## Job
Please copy the data below exactly, everything from the line containing "to Расходные накладные" down to the line containing "click(431, 742)", with both of those lines included.
═══ Source material ═══
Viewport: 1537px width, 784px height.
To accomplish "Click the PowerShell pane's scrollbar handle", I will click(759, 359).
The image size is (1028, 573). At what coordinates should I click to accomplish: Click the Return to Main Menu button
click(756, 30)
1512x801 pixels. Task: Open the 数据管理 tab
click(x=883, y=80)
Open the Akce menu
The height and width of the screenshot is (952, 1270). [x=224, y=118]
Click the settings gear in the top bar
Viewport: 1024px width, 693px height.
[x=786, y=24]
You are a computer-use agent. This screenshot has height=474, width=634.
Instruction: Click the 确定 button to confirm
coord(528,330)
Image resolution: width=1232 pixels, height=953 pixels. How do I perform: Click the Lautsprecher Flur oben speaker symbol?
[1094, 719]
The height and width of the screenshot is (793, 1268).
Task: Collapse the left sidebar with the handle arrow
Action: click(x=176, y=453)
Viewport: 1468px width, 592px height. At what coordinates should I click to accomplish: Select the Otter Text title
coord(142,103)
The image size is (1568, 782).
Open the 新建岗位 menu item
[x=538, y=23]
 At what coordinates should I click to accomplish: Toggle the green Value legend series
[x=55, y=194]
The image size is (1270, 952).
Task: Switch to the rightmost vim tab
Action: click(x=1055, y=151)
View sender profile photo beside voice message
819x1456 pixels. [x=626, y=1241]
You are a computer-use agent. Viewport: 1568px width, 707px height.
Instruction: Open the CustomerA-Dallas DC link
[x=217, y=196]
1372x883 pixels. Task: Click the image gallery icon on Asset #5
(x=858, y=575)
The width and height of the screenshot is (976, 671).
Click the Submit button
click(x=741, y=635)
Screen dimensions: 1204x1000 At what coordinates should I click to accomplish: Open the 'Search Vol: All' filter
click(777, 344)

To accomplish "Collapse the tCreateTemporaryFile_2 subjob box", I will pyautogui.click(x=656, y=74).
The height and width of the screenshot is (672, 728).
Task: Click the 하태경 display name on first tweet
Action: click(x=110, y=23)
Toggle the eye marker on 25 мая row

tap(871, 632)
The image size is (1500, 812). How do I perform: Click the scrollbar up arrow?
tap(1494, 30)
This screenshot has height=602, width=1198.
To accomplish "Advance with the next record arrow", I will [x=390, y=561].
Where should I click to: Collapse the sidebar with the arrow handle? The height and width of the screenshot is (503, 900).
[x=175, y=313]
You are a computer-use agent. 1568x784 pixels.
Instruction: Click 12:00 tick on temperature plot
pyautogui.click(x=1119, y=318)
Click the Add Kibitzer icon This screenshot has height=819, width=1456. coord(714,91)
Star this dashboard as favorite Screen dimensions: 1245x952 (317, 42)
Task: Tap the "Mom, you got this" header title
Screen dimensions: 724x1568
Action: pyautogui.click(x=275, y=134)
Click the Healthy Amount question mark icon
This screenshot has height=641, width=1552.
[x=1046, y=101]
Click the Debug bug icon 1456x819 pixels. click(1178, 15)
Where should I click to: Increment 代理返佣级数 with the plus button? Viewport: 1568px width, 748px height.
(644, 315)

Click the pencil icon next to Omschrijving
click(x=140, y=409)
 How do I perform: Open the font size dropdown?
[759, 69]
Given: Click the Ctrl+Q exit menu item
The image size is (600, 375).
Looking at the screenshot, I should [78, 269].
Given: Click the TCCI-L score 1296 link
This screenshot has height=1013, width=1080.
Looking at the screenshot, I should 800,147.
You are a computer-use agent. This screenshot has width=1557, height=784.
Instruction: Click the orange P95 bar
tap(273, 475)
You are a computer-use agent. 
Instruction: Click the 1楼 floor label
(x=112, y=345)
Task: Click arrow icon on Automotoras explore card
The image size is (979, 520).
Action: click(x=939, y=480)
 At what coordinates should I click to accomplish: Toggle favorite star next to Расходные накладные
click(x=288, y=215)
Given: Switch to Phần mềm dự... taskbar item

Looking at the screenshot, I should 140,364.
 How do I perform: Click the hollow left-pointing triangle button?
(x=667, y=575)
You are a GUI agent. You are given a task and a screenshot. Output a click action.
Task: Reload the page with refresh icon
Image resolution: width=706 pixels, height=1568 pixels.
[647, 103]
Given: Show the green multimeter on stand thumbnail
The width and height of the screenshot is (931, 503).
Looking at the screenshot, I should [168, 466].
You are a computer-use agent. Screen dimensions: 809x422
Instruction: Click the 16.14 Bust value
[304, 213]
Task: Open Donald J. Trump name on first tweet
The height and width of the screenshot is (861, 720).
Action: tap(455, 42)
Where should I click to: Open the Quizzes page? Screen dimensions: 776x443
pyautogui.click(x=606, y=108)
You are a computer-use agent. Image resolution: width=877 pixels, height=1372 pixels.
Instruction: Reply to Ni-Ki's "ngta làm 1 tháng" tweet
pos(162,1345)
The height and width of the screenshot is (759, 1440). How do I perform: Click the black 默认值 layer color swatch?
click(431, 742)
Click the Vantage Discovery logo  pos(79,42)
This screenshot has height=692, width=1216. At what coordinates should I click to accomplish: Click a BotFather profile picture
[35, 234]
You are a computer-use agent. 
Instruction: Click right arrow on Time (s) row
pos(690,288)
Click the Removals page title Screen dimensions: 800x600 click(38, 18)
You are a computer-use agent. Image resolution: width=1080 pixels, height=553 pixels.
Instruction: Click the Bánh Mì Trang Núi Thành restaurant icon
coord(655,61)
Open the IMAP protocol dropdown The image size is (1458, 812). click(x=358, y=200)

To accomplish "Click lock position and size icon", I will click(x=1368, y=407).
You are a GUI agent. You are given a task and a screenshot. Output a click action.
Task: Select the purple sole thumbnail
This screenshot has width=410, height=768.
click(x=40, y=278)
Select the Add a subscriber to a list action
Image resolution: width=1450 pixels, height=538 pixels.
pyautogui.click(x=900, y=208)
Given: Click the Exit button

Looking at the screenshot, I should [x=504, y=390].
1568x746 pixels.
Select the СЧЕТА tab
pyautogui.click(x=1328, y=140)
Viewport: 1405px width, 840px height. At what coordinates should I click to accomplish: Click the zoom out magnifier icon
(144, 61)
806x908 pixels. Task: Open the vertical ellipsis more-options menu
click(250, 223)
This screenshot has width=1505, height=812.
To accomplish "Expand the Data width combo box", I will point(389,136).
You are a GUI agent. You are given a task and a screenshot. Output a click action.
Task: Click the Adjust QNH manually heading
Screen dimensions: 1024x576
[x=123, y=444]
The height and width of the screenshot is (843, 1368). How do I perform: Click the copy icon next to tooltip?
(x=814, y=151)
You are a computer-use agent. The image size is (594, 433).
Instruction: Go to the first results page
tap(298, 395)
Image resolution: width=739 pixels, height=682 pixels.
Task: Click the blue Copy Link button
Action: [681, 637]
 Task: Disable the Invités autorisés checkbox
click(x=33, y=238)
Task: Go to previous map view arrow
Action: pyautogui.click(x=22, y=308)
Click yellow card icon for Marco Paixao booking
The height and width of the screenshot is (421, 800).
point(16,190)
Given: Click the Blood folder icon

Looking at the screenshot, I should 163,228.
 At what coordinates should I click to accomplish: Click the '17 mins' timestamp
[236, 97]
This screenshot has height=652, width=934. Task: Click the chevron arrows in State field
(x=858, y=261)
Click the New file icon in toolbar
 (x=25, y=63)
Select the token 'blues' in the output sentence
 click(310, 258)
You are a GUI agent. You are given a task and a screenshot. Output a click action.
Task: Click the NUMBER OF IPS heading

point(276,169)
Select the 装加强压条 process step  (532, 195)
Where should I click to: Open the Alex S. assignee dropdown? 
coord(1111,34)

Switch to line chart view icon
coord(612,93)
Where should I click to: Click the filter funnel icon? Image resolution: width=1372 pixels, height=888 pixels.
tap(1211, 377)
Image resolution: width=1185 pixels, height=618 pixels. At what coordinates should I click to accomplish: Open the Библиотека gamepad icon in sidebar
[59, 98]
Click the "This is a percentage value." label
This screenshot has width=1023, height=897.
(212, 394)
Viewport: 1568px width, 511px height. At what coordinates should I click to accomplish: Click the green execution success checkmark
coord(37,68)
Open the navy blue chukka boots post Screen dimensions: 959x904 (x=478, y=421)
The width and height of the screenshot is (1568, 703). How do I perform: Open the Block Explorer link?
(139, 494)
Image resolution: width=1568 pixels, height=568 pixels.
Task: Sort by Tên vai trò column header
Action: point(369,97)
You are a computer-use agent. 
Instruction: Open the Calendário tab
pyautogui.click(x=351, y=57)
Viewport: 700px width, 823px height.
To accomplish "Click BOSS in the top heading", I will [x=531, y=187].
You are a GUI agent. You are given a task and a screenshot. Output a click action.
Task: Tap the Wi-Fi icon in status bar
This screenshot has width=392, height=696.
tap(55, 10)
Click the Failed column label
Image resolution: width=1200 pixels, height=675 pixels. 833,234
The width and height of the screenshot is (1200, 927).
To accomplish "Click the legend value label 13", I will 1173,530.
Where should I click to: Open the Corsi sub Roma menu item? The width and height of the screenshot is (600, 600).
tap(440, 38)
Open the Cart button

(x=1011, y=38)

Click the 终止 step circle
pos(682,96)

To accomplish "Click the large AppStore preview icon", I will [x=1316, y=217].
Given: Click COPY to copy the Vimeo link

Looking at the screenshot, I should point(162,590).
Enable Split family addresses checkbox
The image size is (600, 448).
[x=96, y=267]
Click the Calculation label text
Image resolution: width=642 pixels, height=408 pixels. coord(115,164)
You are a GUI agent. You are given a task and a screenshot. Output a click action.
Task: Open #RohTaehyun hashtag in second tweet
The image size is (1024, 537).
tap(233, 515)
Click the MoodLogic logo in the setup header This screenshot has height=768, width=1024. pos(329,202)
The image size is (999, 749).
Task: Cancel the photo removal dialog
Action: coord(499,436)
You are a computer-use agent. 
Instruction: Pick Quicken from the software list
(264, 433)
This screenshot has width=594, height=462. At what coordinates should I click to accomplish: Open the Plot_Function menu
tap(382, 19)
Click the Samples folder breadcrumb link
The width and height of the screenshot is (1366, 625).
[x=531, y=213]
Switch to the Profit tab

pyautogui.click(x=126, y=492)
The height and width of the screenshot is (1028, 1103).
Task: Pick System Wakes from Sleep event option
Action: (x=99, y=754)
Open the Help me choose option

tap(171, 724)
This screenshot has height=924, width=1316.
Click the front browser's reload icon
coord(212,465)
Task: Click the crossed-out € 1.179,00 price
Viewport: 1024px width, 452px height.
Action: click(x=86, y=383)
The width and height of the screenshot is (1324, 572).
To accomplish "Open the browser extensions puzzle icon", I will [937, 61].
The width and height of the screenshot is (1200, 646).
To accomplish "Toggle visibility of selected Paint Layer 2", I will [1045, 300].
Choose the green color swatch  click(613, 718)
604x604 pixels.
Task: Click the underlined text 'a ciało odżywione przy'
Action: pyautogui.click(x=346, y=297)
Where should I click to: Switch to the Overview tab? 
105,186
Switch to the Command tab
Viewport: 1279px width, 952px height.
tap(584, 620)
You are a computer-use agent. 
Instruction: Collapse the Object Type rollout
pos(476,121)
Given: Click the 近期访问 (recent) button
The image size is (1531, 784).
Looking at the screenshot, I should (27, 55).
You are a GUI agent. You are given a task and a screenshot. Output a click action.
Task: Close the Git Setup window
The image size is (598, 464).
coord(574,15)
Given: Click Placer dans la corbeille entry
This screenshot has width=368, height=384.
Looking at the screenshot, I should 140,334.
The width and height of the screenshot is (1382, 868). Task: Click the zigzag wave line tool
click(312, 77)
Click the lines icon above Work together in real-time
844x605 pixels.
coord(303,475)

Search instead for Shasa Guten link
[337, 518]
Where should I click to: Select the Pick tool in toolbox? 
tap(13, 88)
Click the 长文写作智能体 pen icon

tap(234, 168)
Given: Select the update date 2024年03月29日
═══
## Expected answer
 At what coordinates should I click to accomplish: Toggle favorite star next to Расходные накладные
click(x=288, y=215)
Given: Switch to Phần mềm dự... taskbar item

Looking at the screenshot, I should 140,364.
 How do I perform: Click the hollow left-pointing triangle button?
(x=667, y=575)
You are a GUI agent. You are given a task and a screenshot. Output a click action.
Task: Reload the page with refresh icon
Image resolution: width=706 pixels, height=1568 pixels.
[647, 103]
Given: Show the green multimeter on stand thumbnail
The width and height of the screenshot is (931, 503).
Looking at the screenshot, I should [168, 466].
You are a computer-use agent. Screen dimensions: 809x422
Instruction: Click the 16.14 Bust value
[304, 213]
Task: Open Donald J. Trump name on first tweet
The height and width of the screenshot is (861, 720).
Action: tap(455, 42)
Where should I click to: Open the Quizzes page? Screen dimensions: 776x443
pyautogui.click(x=606, y=108)
You are a computer-use agent. Image resolution: width=877 pixels, height=1372 pixels.
Instruction: Reply to Ni-Ki's "ngta làm 1 tháng" tweet
pos(162,1345)
The height and width of the screenshot is (759, 1440). How do I perform: Click the black 默认值 layer color swatch?
click(431, 742)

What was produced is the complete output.